#### [EXERCISE GOAL]
Nothing but the lines from the one containing "Image resolution: width=1024 pixels, height=538" through the one containing "Given: Tap the ONT token icon", both included, should be given again, each exactly as written below.

#### [INPUT RECORDS]

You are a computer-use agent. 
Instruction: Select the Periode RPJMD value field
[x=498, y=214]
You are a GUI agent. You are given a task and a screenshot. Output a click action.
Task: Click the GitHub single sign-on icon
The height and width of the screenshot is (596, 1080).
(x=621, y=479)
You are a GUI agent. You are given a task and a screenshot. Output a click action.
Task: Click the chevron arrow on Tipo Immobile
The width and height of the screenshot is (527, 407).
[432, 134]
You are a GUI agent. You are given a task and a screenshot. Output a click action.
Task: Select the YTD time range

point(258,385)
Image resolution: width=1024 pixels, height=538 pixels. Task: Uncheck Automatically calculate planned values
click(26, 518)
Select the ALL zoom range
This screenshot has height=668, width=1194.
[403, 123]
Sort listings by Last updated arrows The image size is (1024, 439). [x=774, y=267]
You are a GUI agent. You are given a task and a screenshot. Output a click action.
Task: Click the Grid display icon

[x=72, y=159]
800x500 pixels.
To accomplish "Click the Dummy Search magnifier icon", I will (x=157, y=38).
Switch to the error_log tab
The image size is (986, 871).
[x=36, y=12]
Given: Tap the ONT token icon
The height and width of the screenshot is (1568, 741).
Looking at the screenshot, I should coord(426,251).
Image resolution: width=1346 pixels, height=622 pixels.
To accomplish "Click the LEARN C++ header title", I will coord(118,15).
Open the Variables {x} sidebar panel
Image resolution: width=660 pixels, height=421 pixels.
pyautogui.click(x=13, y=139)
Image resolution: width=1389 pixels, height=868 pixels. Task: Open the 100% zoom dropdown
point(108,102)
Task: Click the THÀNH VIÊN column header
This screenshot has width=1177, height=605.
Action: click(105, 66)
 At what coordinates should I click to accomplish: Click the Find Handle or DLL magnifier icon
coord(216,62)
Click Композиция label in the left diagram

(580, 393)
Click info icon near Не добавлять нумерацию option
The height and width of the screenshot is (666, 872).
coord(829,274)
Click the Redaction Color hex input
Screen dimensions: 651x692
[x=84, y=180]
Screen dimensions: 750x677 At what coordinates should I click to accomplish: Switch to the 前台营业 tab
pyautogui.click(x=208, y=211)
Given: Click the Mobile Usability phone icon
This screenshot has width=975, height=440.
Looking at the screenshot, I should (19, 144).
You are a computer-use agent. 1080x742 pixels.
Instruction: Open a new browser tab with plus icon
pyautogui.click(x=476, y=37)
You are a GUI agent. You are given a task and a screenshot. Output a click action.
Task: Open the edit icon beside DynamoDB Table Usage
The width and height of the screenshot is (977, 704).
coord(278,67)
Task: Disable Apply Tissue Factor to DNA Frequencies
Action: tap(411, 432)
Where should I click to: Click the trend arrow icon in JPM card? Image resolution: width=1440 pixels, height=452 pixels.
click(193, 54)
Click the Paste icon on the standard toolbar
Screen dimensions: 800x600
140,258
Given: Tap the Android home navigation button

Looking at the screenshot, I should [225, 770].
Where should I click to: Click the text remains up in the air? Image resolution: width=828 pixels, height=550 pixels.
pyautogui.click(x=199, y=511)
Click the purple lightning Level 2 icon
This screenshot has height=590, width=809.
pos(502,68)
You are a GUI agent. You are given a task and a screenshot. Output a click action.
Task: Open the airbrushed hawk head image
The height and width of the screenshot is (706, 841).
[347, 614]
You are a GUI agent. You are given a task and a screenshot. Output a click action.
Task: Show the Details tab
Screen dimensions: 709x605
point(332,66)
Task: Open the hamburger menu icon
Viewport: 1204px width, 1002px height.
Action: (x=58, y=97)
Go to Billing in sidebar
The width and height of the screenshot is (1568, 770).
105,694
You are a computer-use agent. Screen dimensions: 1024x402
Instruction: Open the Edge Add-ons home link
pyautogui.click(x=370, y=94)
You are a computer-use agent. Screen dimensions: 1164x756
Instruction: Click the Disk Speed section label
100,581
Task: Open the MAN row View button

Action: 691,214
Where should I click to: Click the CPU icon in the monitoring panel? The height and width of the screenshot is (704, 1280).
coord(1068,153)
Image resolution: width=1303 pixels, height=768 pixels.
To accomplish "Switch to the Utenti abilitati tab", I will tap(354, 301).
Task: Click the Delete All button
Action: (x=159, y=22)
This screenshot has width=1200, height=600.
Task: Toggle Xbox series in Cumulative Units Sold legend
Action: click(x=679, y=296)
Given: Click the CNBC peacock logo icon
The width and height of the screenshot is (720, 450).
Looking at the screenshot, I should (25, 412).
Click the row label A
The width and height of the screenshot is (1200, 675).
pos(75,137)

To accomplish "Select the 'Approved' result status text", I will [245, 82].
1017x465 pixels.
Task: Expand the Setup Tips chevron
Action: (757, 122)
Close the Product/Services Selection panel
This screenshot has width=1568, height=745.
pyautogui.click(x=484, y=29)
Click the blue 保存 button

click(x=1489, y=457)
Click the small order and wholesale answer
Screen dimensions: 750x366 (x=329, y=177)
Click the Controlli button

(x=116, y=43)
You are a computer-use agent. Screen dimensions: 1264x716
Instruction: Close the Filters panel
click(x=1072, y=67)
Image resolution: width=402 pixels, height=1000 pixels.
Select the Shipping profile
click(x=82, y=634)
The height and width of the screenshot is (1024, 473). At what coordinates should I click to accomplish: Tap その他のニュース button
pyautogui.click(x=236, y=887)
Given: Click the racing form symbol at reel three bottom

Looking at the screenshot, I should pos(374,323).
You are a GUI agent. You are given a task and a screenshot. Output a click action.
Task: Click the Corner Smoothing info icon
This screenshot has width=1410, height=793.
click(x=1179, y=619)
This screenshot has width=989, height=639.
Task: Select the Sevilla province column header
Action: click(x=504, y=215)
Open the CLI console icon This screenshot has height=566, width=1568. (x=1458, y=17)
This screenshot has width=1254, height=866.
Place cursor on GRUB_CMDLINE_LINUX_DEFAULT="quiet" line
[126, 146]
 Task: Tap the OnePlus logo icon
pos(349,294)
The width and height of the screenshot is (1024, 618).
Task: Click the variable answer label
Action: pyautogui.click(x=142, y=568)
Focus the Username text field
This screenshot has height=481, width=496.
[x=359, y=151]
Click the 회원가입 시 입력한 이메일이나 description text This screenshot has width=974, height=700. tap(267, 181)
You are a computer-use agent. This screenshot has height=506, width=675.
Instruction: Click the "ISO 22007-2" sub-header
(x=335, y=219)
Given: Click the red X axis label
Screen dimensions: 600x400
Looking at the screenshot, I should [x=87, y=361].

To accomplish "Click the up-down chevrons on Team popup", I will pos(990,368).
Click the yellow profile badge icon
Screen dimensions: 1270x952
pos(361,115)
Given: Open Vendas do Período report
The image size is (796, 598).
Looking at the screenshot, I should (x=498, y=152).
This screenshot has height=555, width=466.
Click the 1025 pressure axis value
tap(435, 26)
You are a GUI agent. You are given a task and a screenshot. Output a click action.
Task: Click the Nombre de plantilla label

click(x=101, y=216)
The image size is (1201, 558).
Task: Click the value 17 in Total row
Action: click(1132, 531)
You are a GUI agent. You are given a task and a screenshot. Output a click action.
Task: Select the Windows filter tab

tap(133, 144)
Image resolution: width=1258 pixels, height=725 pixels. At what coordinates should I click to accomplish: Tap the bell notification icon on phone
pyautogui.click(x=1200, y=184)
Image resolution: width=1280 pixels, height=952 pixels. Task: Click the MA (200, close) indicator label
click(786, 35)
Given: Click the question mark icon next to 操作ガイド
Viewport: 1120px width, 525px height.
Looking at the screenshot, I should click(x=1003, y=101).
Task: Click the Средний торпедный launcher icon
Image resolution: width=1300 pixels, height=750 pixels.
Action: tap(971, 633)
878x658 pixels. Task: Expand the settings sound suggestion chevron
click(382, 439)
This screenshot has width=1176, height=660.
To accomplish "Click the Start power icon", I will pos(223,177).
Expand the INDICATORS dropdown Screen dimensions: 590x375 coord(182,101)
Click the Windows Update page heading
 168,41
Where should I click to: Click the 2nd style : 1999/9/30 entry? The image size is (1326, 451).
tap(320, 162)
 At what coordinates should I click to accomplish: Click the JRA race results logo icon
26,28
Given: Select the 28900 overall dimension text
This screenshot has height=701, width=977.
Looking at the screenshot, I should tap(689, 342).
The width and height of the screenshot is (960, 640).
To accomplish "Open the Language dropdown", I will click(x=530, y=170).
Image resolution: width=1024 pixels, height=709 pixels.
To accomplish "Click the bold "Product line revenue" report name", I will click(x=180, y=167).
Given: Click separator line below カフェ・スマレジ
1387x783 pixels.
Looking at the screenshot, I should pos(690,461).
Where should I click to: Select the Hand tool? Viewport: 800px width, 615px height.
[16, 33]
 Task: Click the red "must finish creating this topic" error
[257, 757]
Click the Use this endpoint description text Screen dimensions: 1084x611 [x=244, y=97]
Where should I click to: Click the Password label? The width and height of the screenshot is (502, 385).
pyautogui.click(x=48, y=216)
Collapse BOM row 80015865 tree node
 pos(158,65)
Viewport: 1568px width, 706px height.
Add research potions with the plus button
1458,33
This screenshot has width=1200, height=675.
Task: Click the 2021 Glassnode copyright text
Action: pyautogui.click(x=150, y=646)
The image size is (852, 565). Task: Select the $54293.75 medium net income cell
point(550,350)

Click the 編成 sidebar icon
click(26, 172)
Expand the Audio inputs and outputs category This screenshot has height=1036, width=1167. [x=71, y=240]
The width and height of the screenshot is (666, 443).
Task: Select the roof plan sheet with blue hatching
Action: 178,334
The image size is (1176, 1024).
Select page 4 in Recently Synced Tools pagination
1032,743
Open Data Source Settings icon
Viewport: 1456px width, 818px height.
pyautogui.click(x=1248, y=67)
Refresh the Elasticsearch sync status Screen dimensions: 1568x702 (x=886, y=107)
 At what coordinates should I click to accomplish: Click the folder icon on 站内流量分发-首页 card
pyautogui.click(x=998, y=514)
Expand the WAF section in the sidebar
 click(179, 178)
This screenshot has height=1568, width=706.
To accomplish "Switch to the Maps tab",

#### [FINISHED TASK]
Image resolution: width=1024 pixels, height=538 pixels. Task: Uncheck Automatically calculate planned values
click(26, 518)
Select the ALL zoom range
This screenshot has height=668, width=1194.
[403, 123]
Sort listings by Last updated arrows The image size is (1024, 439). [x=774, y=267]
You are a GUI agent. You are given a task and a screenshot. Output a click action.
Task: Click the Grid display icon

[x=72, y=159]
800x500 pixels.
To accomplish "Click the Dummy Search magnifier icon", I will (x=157, y=38).
Switch to the error_log tab
The image size is (986, 871).
[x=36, y=12]
Given: Tap the ONT token icon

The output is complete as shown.